Cut-off filters are used in IPL therapy so that treatment parameters, different targets and depth of desired penetration, can be adjusted based on the patient’s skin type2, 28. In 2011, Sasaya et al32 treated solar lentigines on the dorsal hands with a 500–1200 nm non-coherent, filtered broadband pulsed flash lamp. They demonstrated a moderate to marked improvement of solar lentigines in 62% of patients and a patient satisfaction survey revealed that 65% of patients were satisfied to very satisfied with the results. The group used a 515 nm filter for shallower penetration into the dermis and higher absorption of melanin32.

Light-emitting diode therapy

Light emitting diodes (LEDs) encompass another category of non-thermal light therapy that has no reported side-effects. It has been shown to accelerate wound healing after thermal-based rejuvenation treatments with the activation of fibroblasts, as well as showing anti-inflammatory properties33–41. LED treatment can enhance the efficacy of photodynamic therapy owing to multiple wavelengths and a large, uniform beam profile, as well as reduce pain associated with the procedure39, 40. Improvement of photodamaged and aged skin can be seen with a variety of narrow-band LEDs that stimulate natural intracellular photobiochemical reactions.
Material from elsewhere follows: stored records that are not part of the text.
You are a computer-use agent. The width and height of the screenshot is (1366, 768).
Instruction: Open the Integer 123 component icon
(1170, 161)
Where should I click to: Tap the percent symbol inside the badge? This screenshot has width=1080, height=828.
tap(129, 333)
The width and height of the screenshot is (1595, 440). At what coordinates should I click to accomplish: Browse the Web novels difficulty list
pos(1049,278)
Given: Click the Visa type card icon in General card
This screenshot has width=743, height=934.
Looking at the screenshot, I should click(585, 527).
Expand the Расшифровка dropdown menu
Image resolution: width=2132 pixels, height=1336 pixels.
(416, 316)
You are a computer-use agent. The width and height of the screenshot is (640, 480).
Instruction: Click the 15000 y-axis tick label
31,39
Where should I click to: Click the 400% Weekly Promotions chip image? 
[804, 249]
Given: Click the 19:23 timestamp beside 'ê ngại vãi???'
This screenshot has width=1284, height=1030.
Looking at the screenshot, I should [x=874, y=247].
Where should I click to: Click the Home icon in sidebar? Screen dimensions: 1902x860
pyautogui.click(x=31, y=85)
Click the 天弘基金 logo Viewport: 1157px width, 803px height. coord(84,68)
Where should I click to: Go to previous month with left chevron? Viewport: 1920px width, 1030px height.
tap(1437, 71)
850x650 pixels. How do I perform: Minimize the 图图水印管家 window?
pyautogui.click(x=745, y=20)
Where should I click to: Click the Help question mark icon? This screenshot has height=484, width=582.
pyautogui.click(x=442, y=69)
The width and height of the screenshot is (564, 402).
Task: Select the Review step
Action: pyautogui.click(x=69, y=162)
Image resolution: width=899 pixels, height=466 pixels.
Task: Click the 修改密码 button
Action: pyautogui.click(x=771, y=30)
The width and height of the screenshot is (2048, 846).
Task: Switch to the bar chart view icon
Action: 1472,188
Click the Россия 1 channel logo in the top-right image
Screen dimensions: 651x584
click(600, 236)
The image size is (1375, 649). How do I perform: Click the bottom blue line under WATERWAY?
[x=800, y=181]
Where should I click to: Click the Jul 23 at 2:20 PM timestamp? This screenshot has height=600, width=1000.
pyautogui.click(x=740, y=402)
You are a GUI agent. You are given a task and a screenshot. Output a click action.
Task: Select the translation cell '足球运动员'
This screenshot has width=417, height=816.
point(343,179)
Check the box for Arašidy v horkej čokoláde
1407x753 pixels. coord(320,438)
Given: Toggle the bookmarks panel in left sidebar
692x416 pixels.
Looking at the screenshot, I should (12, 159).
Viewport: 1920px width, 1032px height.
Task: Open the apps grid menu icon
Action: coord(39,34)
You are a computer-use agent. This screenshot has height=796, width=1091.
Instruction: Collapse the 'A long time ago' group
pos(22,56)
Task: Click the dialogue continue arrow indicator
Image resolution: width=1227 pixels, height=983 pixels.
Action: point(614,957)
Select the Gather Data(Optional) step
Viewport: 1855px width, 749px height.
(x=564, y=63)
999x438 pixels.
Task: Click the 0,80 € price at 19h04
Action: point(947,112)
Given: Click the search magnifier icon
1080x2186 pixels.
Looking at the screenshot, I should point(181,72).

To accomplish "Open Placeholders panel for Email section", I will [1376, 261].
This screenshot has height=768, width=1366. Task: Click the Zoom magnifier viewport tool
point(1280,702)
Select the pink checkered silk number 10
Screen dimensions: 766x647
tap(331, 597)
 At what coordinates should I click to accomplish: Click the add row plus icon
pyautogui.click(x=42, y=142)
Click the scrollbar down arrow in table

Additionally, non-thermal photobiological processes are responsible for accelerating wound repair38, 42–46. Multiple clinical trials using a 590 nm wavelength LED to treat photoaged skin were shown to effectively stimulate collagen synthesis, as well as reduce elastosis, erythema and pigmentation in 60–90% of patients35, 38.

Radiofrequency therapy

Figure 3 (A) Before and (B) after fat transfer to the hand

Figure 3 (A) Before and (B) after fat transfer to the hand

RF devices were developed in order to increase penetration depth and cause collagen shrinkage with skin tightening47. Traditional lasers create heat by targeting selective chromophores, while RF technology produces an electric current that generates heat through resistance in the dermis and subcutaneous tissue48–50. The tissue is heated to a temperature of 65–75°C, the critical temperature that causes denaturation and contraction of collagen and consequently, tissue tightening48, 51, 52. The energy produced by RF develops a heat that is regulated according to the tissue depth, from the superficial dermis down to the muscle border. Tissues with higher impedance, such as adipose tissue, will produce a greater heat and therefore a greater thermal effect53. Based on the principles of selective photothermolysis, the sequential exposure of these wavelengths on target tissue chromophores results in selective thermolipolysis and thermodenaturation of collagen fibres, causing enhanced skin retraction and contraction54. With the use of RF technology, shorter wavelengths are more effective at targeting pilosebaceous, vascular and pigmentary changes, while longer wavelengths are most effective in the reduction of wrinkles through dermal remodelling55.